Todas estas cosas que pasaban en la antigüedad han hecho el viaje hasta nuestros días. La carnicería organizada de seres humanos, también llamada guerra o conflicto bélico, se ha perfeccionado con el tiempo. Es más, incluso en los casos más extremos de brillantez táctica ni siquiera se busca la eliminación del enemigo, y el armamento se fabrica con la intención de dejarlo malherido. Esto provoca muchos más problemas logísticos al ejército contrario que un muerto. Es sorprendente la capacidad de la humanidad para avanzar en todos los aspectos en los que empeña algo de tiempo, y dinero. Pero la barbarie no se detiene en el enfrentamiento de bandos en un frente más o menos delimitado. La violencia hacia las mujeres, por ejemplo, nos sorprende de forma ostentosa cuando vemos en el informativo como se las lapida por algún país que inmediatamente catalogamos como poco avanzado. Bárbaros, decimos para nuestros adentros, mientras dos noticias antes asistíamos al asesinato de una mujer en nuestro país a manos de su marido. Violencia de género se llama aquí, en el mundo civilizado según nuestro propio criterio. La misma cosa. Los mismos perros asesinos estrangulando con el collar que quieren colocar a cada mujer. Podríamos seguir enumerando casos en los que nuestro instinto animal supera al de las bestias, y la columna se convertiría en un extenso tratado...
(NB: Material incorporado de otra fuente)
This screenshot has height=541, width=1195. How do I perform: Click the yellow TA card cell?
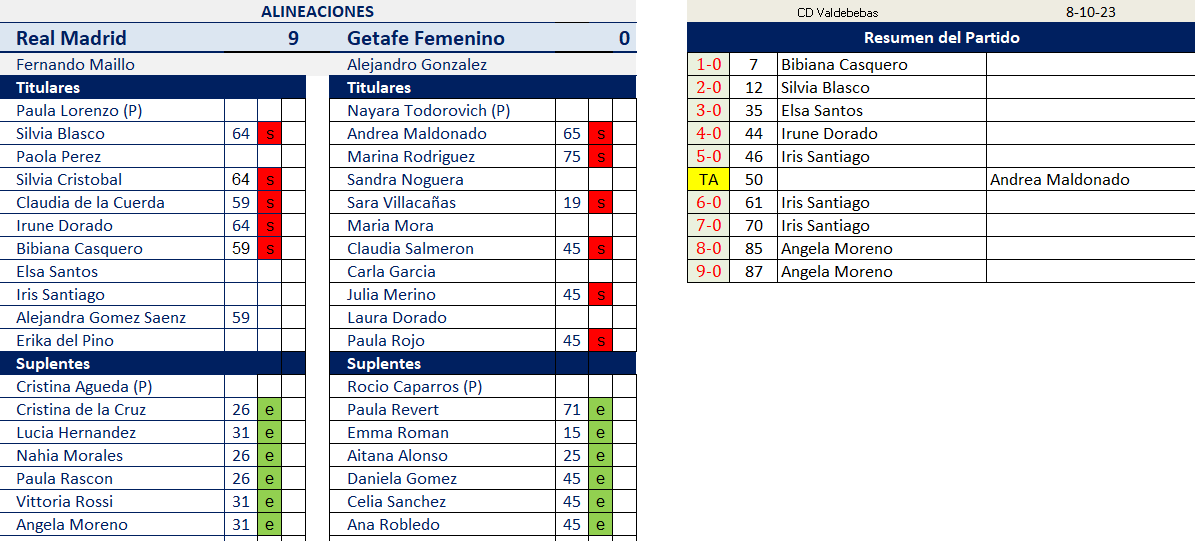click(x=708, y=180)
De todas las maneras de matar, quizás la que lleva aparejado un sostén legal sea la que mejor hemos perfeccionado como sociedad para saciar nuestra tendencia al ojo por ojo, calmando además nuestra conciencia. Abanderada desde el primer mundo (otra vez), tal día como hoy hace unos años, por ejemplo, se produjo la primera muerte por inyección letal en Estados Unidos. Con su sentencia y todo. La pena de muerte, como se conoce de forma habitual al asesinato legal, es uno de los mayores fracasos que podemos adjudicarnos como especie. Quitar la vida a un semejante, con la administración de justicia como garante del proceso, es una perversión en sí misma de la que no puede alardear ninguna sociedad que aspire a progresar. Es ponernos a todos a la altura de los verdaderos criminales, cuyo destino es la cárcel y no la silla eléctrica. Somos seres racionales, o al menos eso decimos, más allá de ser verdugos. Quizás muchos lo vean como un mal menor antes que convertirse en víctima, pero en algunas ocasiones la vida es la peor condena para aquellos que deberán pasarla con la compañía del recuerdo de sus atroces crímenes. Cuando las luces se apagan, y llegan los fantasmas, muchos de ellos preferirían estar muertos. No les demos el gusto.